Before moving to more complicated beams, I would make sure to understand this concept. Additionally, I'll note that this only applies for relatively small displacements (a topic for another time), but this boundary conditions is how we go from $(1)$ to: $$\frac{d^2\upsilon}{dx^2}=\frac{M}{EI}\tag{2}$$

Regarding treating $E$ as the materials' spring constant, the units are wrong. Spring Constants have units of $\frac{load}{length}$, whereas $E$ has units of $\frac{load}{length^2}$. For example, in imperial units: $\frac{lbs.}{in^2}$. To determine the spring constant of a beam, you need to make the units work and to do so, you may end up with something like this: $$k=\frac{EA}{L}\tag{3}$$

Considering your images, the "beam" would only defect so far as the spring allows or $\upsilon=\frac{F}{k}$. If it were to deflect less, or more, then you could use a simple free body diagram to solve your problem given that you know the boundary conditions at the maximum and minimum spring deflection. I recommend a copy of Shigley's Mechanical Engineering design for good examples of this.
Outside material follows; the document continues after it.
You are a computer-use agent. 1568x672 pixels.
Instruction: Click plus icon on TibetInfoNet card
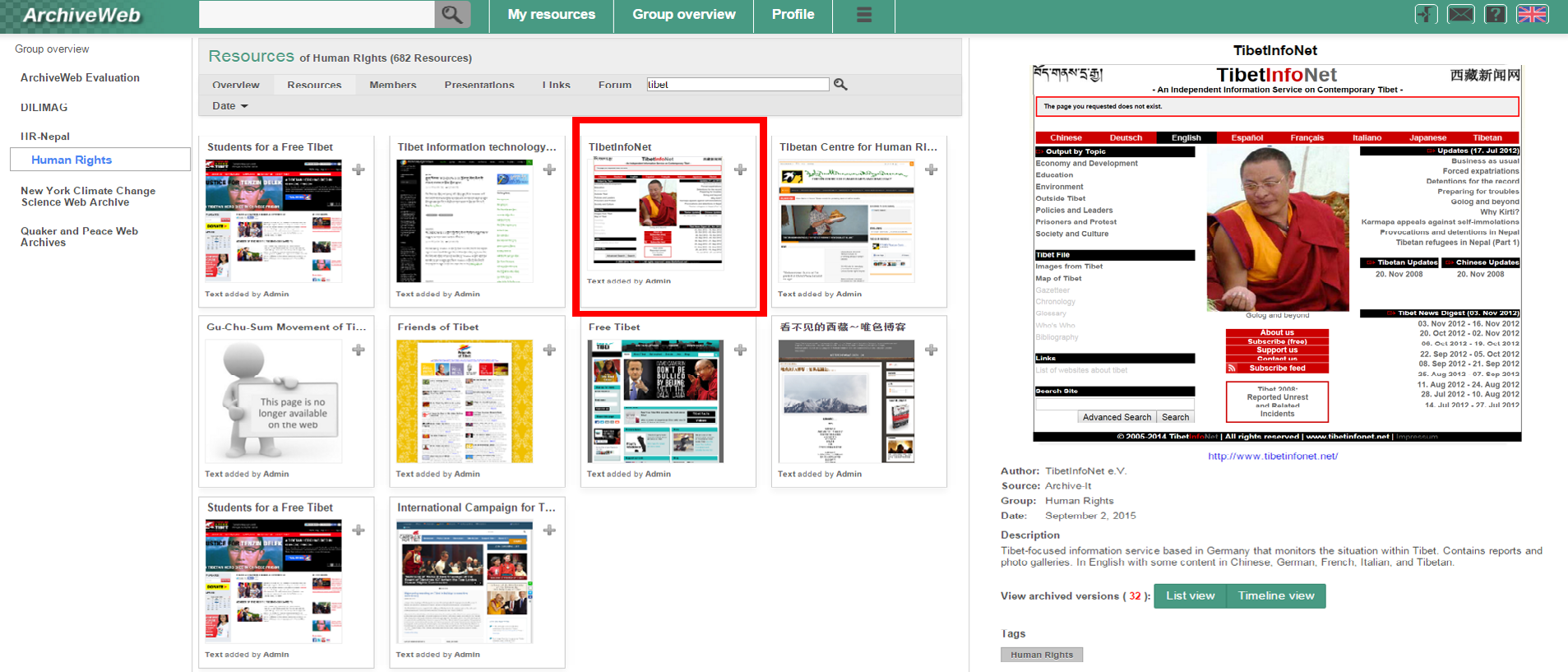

I might have assumed that since you are considering dampers, that you are concerned with spring back. In this case, the damper would work against the potential energy of the spring. Although, it does appear that your dampers are in series with your springs. Either way, you're missing some information to solve that dynamic damper problem, namely velocity; which I suppose you could solve for if the forces and material properties were known.